(SELECTED EXTRACT):
■ ■ ■
Elementary School Music

Posted in Kodály, Orff, Dalcroze, Where-ever by P. Conrad on May 20, 2006

Zoltan Kodály (1882-1967) and Carl Orff (1895-1988) are two 20th-century European composers who developed approaches in music education that are especially valuable for teachers working in early childhood and elementary settings.

Both concepts are also valid choices for urban schools, whose students might have fewer opportunities for private instrumental lessons.

Listed below are the addresses for the national professional organizations for Orff and Kodály methods in the US and overseas, as well as for NY-area chapters which host valuable professional development events several times each year. Essential texts on the Kodály method are among the Books for Music Teachers.

Training for certification in either of these approaches can be pursued at various schools in the area, or at summer programs around the country.

The Organization of American Kodály Educators (OAKE) is the umbrella organization for a host of state and regional chapters.
■ ■ ■
(DIRECTIVE 1):
Quote the post on elementary school music word for word, starting at the words "Zoltan Kodály (1882-1967)" and ending after the words "for Music Teachers.".
(DIRECTIVE 2):
For each statement, answer yes or no according to the post on elementary school music, and quote the deciding words: (a) Kodály was born in 1882. (b) Training for certification is offered only at summer programs. (c) The NY-area chapters hold professional development events once a year.
The listing plays no part here; everything comes from the post on elementary school music.

(INFORMATION SHOWN):
■ ■ ■
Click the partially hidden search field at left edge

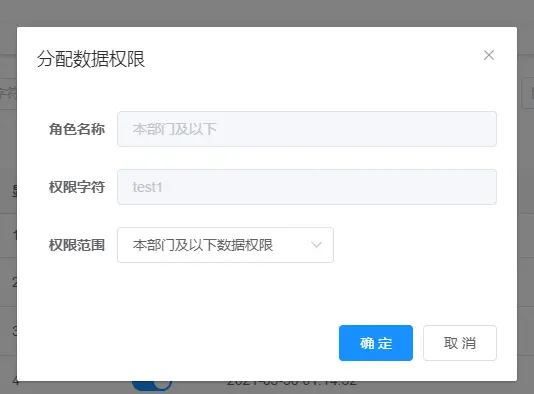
■ ■ ■
(WORKED ANSWER 1):
Zoltan Kodály (1882-1967) and Carl Orff (1895-1988) are two 20th-century European composers who developed approaches in music education that are especially valuable for teachers working in early childhood and elementary settings.

Both concepts are also valid choices for urban schools, whose students might have fewer opportunities for private instrumental lessons.

Listed below are the addresses for the national professional organizations for Orff and Kodály methods in the US and overseas, as well as for NY-area chapters which host valuable professional development events several times each year. Essential texts on the Kodály method are among the Books for Music Teachers.

(WORKED ANSWER 2):
(a) Yes: "Zoltan Kodály (1882-1967)"
(b) No: "can be pursued at various schools in the area, or at summer programs around the country"
(c) No: "host valuable professional development events several times each year"